Bacteria has potential to clean up oil spills

Zia Lyle

Certain types of bacteria can assist in oil spill cleanups. 

A team at UT’s Marine Science Institute recently sequenced the DNA of bacteria present during the Deepwater Horizon oil spill in 2010. The researchers hope that this information will make oil spill cleanup agencies more conscientious of the natural forces in the water working to remove oil. 

Nina Dombrowski, postdoctoral researcher and lead author of a study detailing this work, said that the first step in learning more about these organisms was simply culturing and observing all the bacteria that were present during the Deepwater Horizon oil spill. 

  • “We went into the ocean, into the site when the spill happened, and sequenced the DNA of all the bacteria that was there and reconstructed genomes from that,” Dombrowski said. “We were really looking at the active community at that time and not only at individuals in isolation.”

Dombrowski said that different types of oil-consuming bacteria work together to clean up after the spill. 

“We believe that one bacteria completes the initial step and then the oil molecule continues to be broken down by other bacteria, basically like in a chain of events,” Dombrowski said. “You need a mixture of bacteria to deal with all these substances.”

Dombrowski said that because oil has a complex structure, not one single bacterium can degrade the whole oil molecule by itself. Each bacteria completes a process that resembles how humans’ digestive systems break down food.

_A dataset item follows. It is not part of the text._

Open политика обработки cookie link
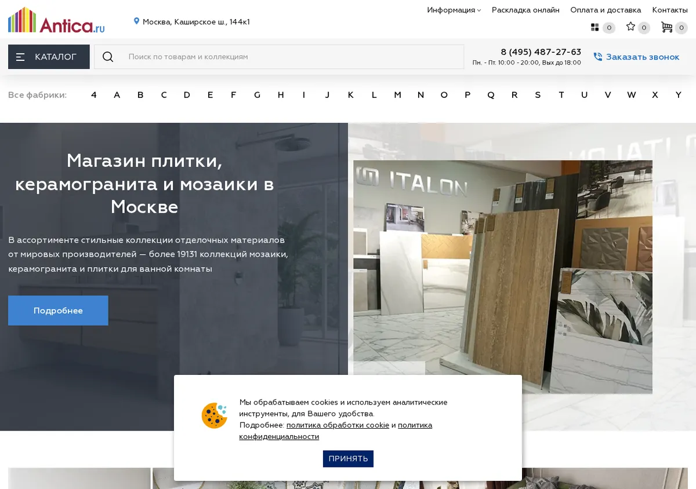Viewport: 696px width, 489px height. pyautogui.click(x=338, y=425)
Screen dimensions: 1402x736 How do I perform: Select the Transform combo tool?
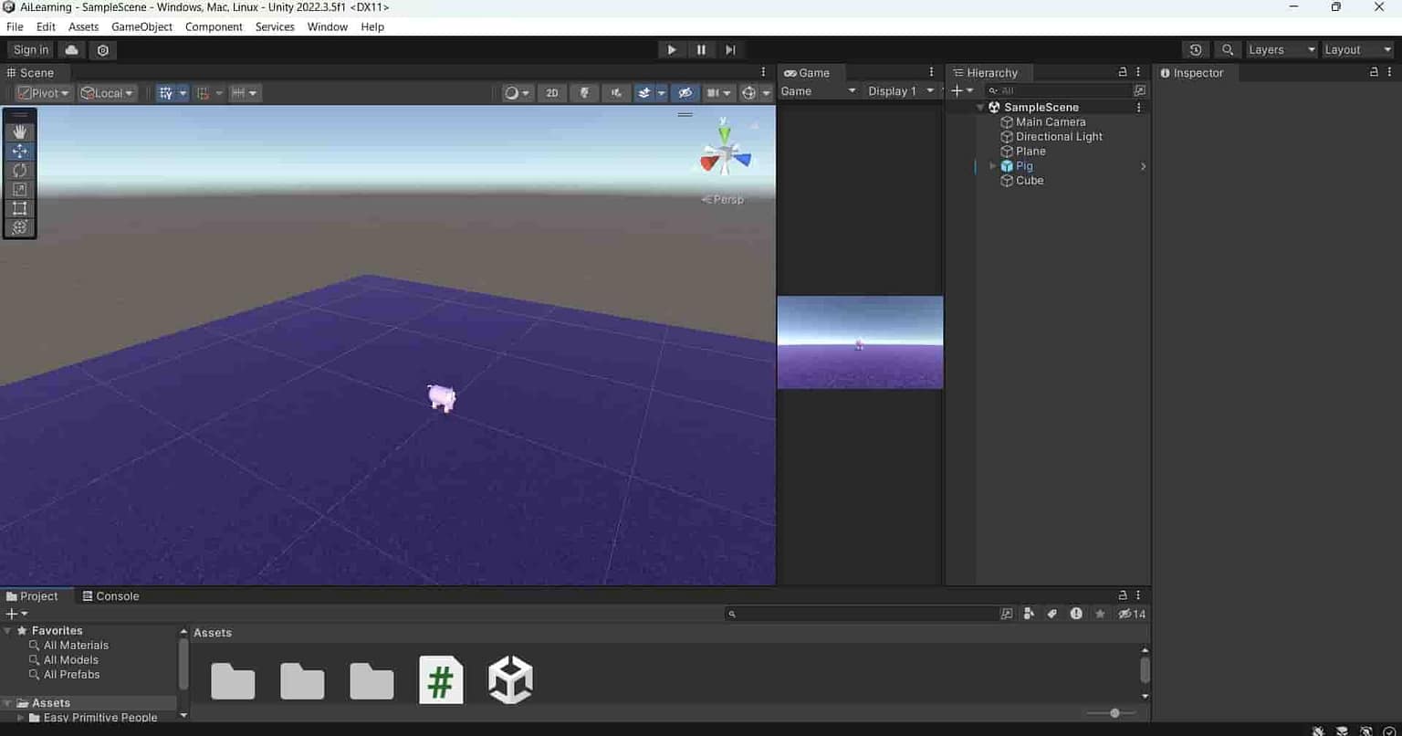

“It is a very similar process to what we would call eating,” Dombrowski said. “Basically, the bacteria take in the oil components, break them down with enzymes and make them into much simpler compounds that they integrate into their metabolism.”

While most bacteria are not complex enough to break down oil, some can feed on it. 

Kiley Seitz, a graduate student researcher, observed the DNA sequences of the bacteria. She said the team looked at all the different types of bacteria through a general lens. 

“The sequences ended up revealing some bacteria that were known to already degrade oil,” Seitz said. “But, we were also able to see other pathways [to breaking down oil] that other studies hadn’t seen before.”

Dombrowski said that these specific types of oil-degrading bacteria are already located at the spill site, just in low numbers.

“In the Gulf you have natural oil seepage, or around one million barrels of oil coming into the Gulf naturally each year, which feeds this local community,” Dombrowski said. “This is why you have these specific bacteria there normally, but during the spill you have much higher concentrations.”

Seitz said that the number of these oil-munching bacteria grow during an oil spill because they naturally become more abundant when their food source becomes more abundant. 

Dombrowski and Seitz agreed that this current study can be used as a resource in determining what bacteria humans should be careful to protect when cleaning up after oil spills. Dombrowski said that the goal is to protect the parts of nature that are good at helping clean the oceans.

“I think this will have a positive effect on oil spills in the future,” Seitz said. “This information is good to know because if we can find a more natural way to remove oil spills, then we don’t have to worry about our efforts affecting the environment as well.”